Activity ▸ Go to the line with "Given: Click the red circle marker numbered 1" in the records below, then output it and each following line exactly, up to and including the line with "Screen dimensions: 98x129". Skip pictures and add nothing.

Data records ▸
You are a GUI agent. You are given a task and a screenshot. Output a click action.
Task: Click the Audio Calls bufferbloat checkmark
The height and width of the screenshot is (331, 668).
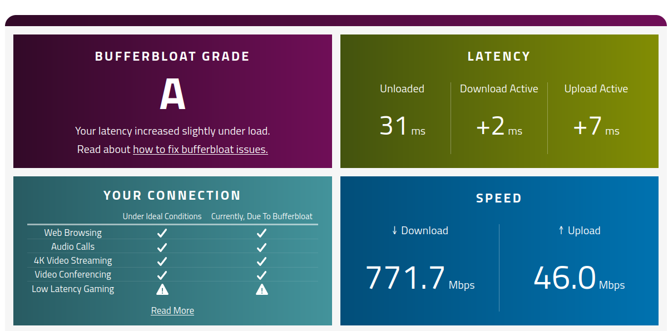(x=262, y=247)
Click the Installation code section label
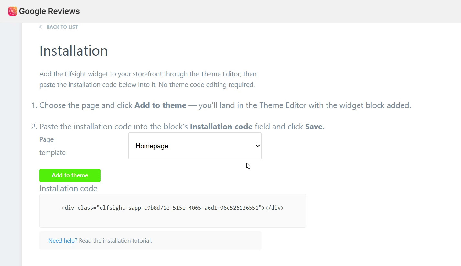This screenshot has width=461, height=266. 68,188
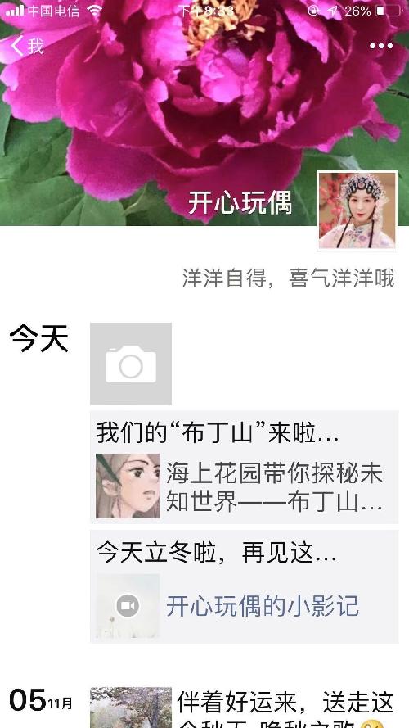Open the three-dot more options menu

(x=381, y=46)

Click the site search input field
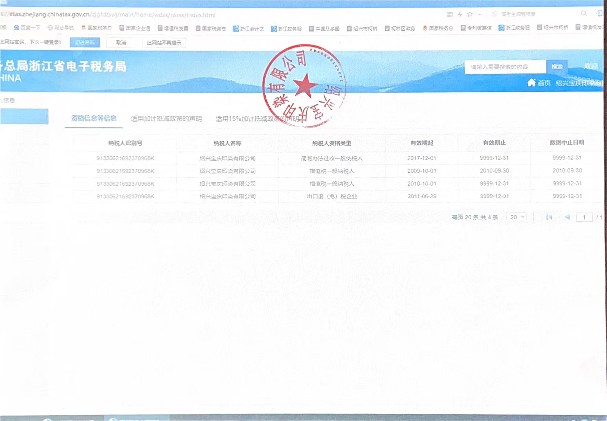pyautogui.click(x=505, y=67)
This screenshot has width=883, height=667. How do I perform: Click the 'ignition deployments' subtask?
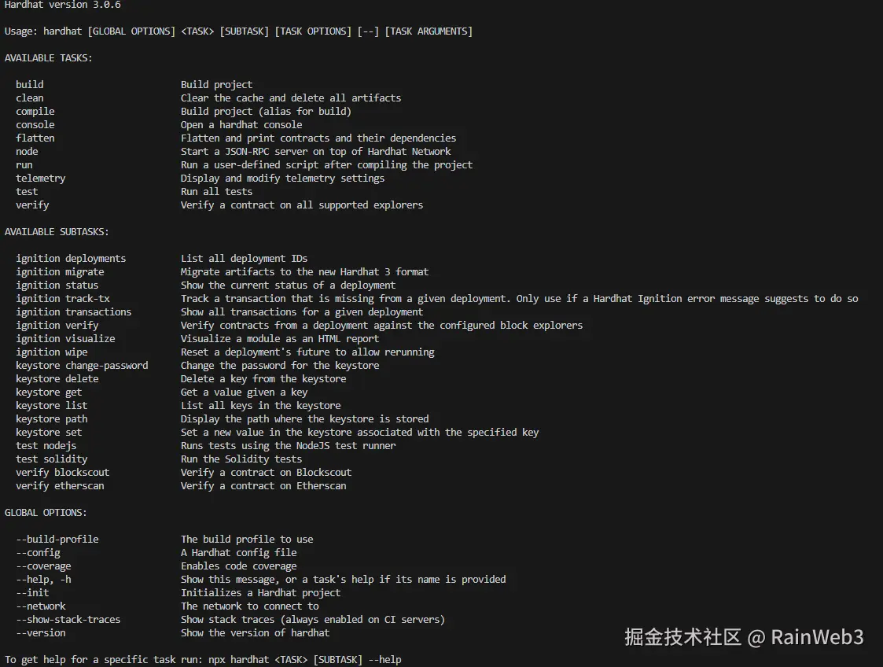pyautogui.click(x=71, y=258)
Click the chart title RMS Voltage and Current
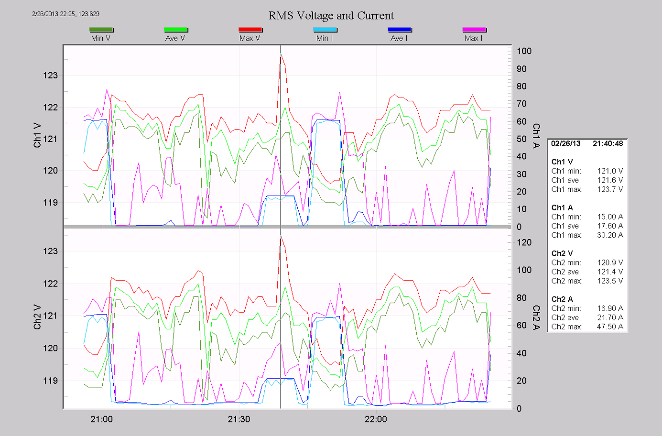 (x=331, y=16)
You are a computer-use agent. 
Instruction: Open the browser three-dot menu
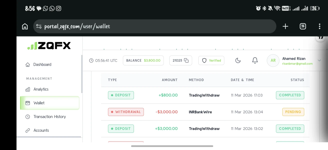(320, 27)
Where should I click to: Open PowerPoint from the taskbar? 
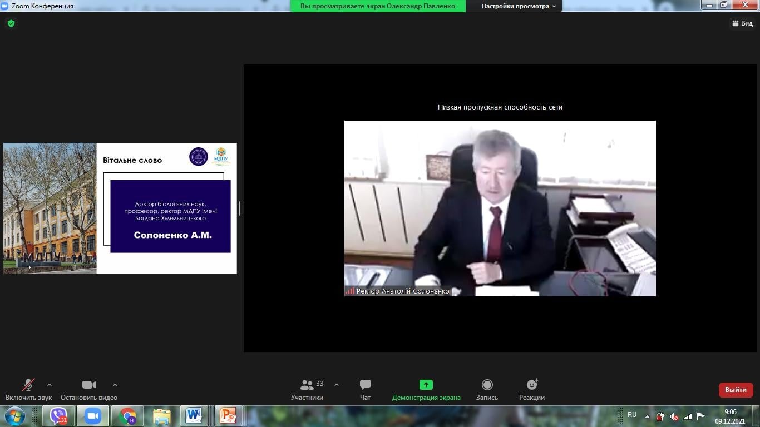tap(228, 416)
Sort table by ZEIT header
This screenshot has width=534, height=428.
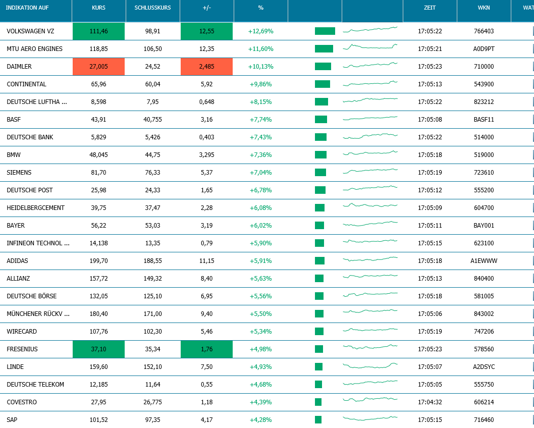pos(430,8)
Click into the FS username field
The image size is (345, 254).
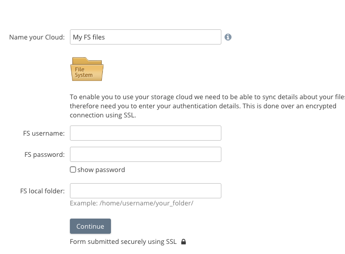click(145, 133)
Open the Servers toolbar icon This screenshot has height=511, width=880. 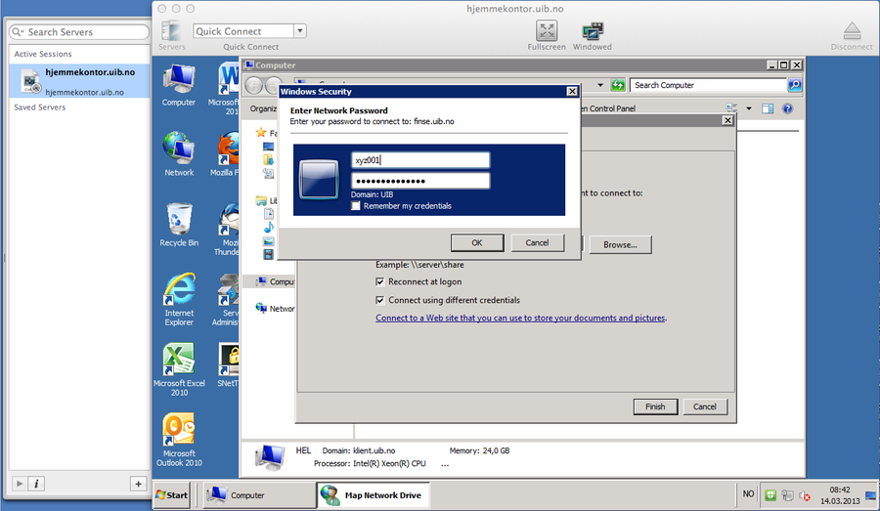(171, 31)
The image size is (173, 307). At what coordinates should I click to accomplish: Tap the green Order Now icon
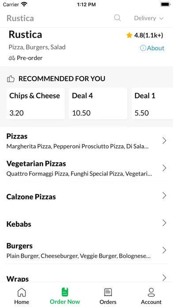tap(65, 292)
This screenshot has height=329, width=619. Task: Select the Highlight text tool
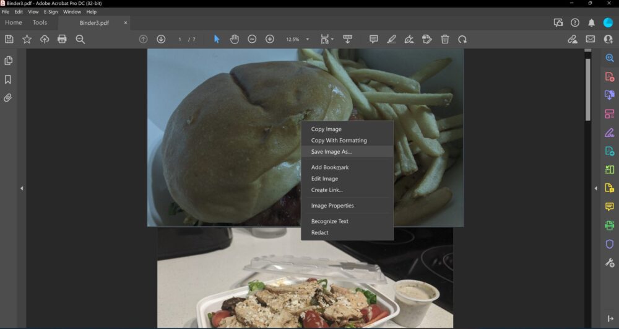pos(391,39)
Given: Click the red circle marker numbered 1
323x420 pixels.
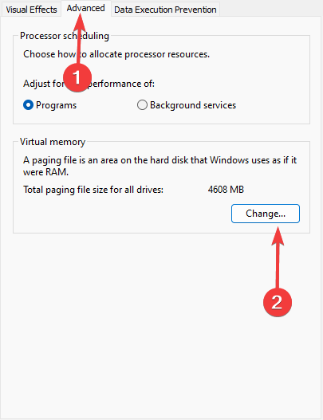Looking at the screenshot, I should tap(77, 77).
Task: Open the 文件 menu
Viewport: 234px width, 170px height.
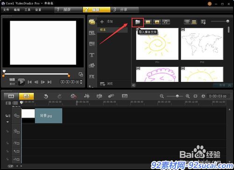Action: pyautogui.click(x=6, y=10)
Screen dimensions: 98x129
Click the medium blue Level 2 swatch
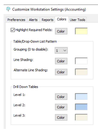(81, 107)
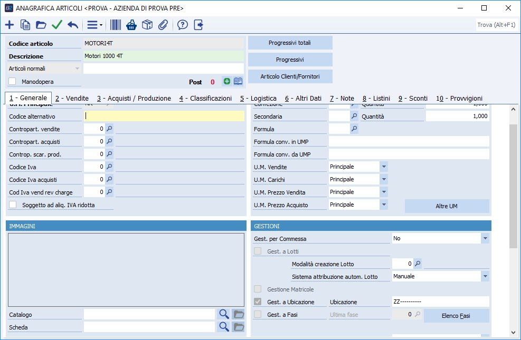The width and height of the screenshot is (521, 340).
Task: Switch to the 5 - Logistica tab
Action: pos(258,99)
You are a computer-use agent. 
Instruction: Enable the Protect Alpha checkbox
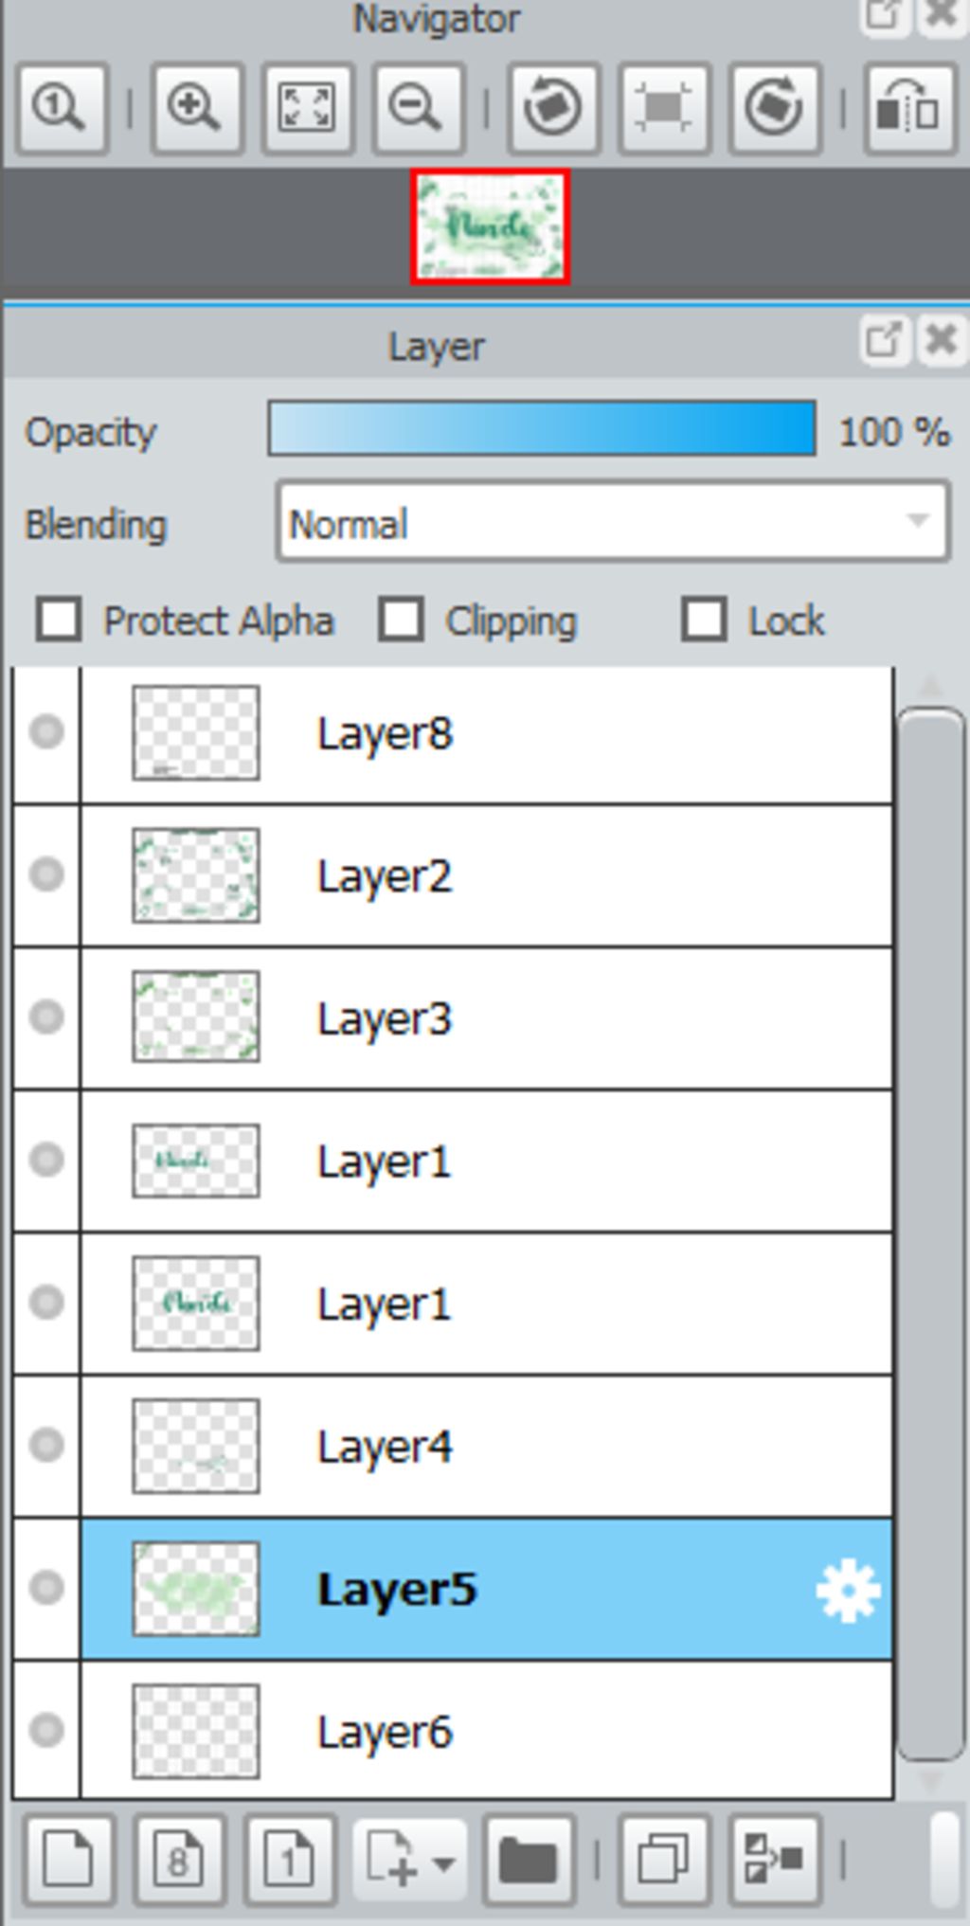tap(58, 621)
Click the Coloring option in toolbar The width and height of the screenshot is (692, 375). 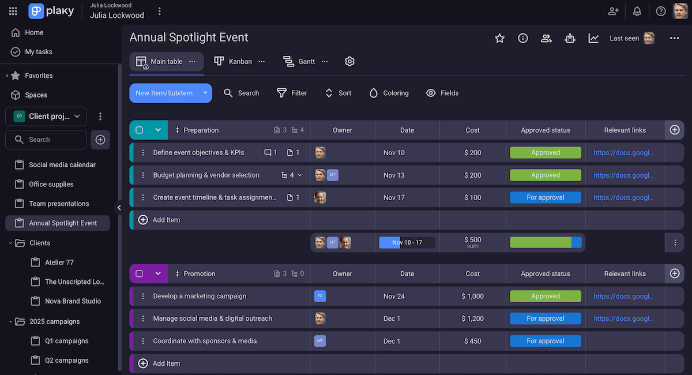389,93
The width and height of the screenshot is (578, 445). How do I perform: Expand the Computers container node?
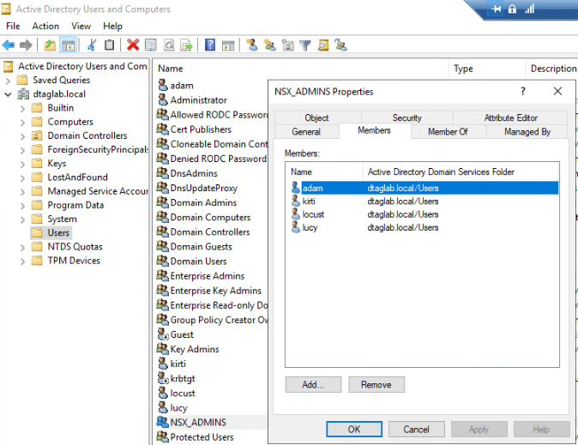coord(23,122)
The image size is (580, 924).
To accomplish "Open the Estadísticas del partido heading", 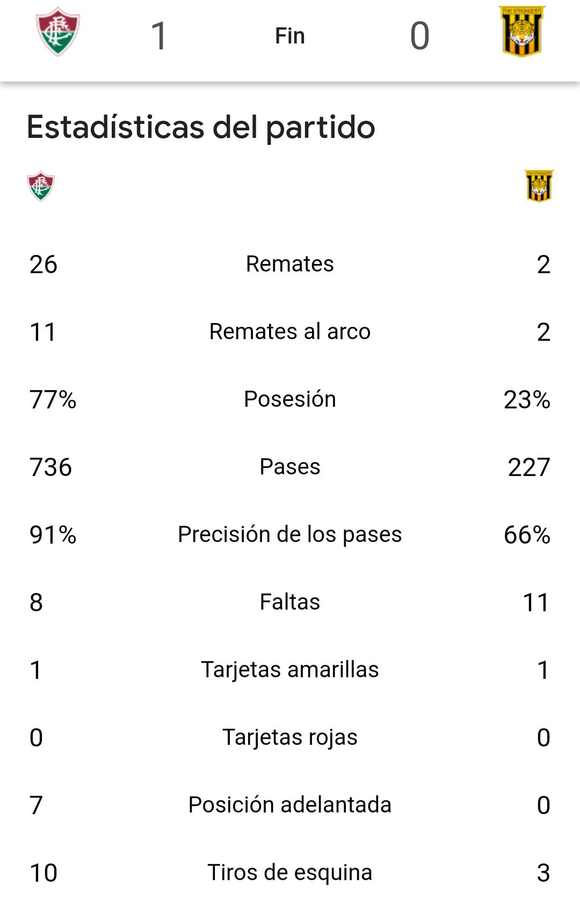I will 201,127.
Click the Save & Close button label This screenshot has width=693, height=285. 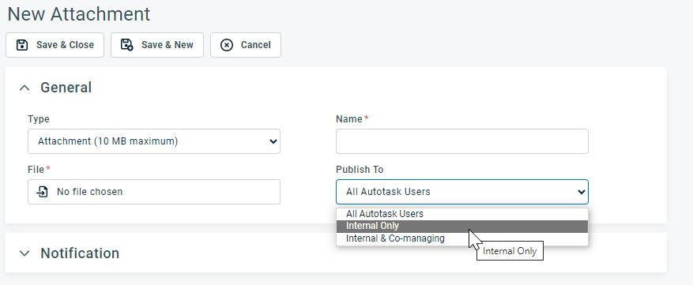click(x=65, y=45)
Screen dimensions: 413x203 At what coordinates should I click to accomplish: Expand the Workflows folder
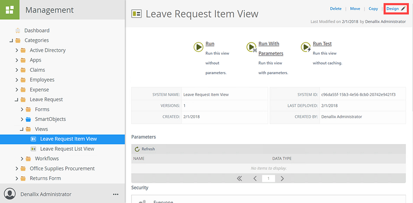pyautogui.click(x=22, y=159)
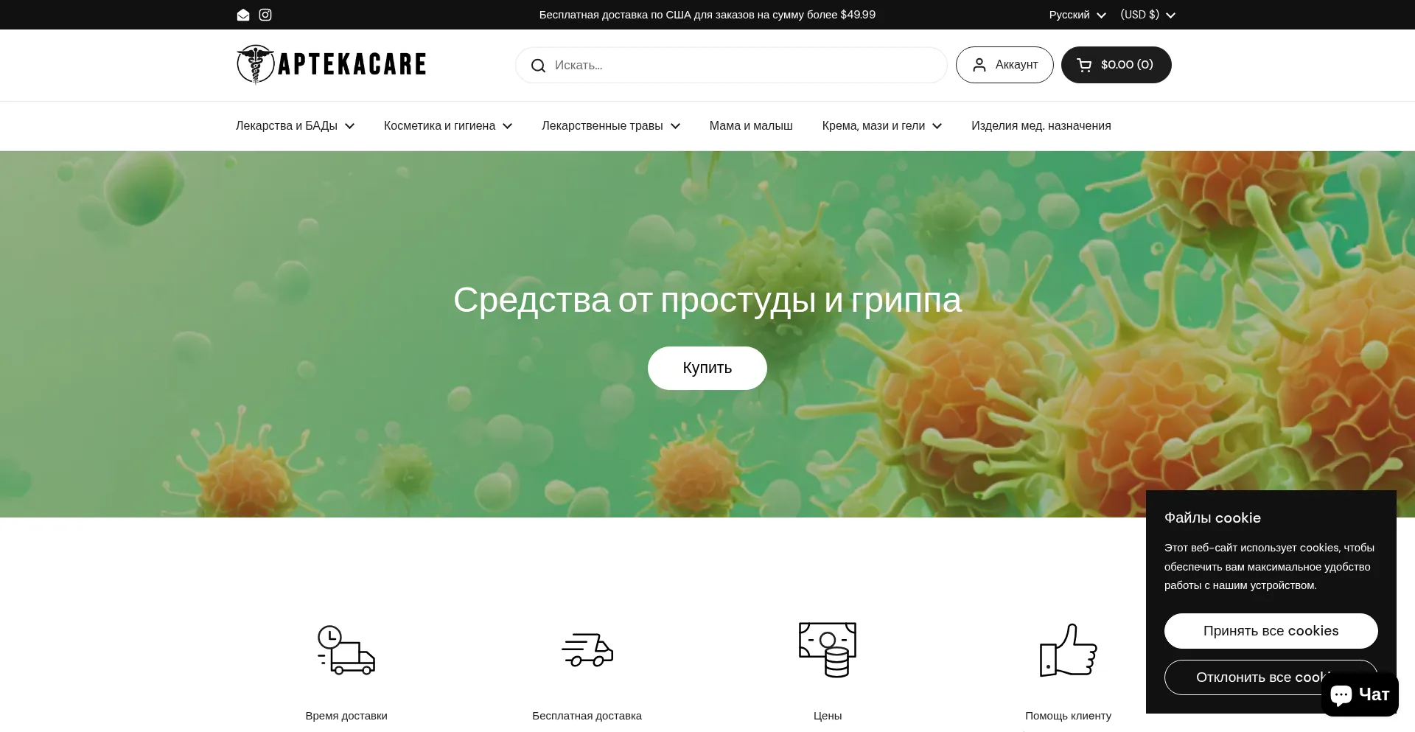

Task solution ▸
Given: Click the red circle marker numbered 1
323x420 pixels.
Looking at the screenshot, I should tap(77, 77).
Task: Open the 文件 menu
Viewport: 234px width, 170px height.
Action: pyautogui.click(x=6, y=10)
Screen dimensions: 98x129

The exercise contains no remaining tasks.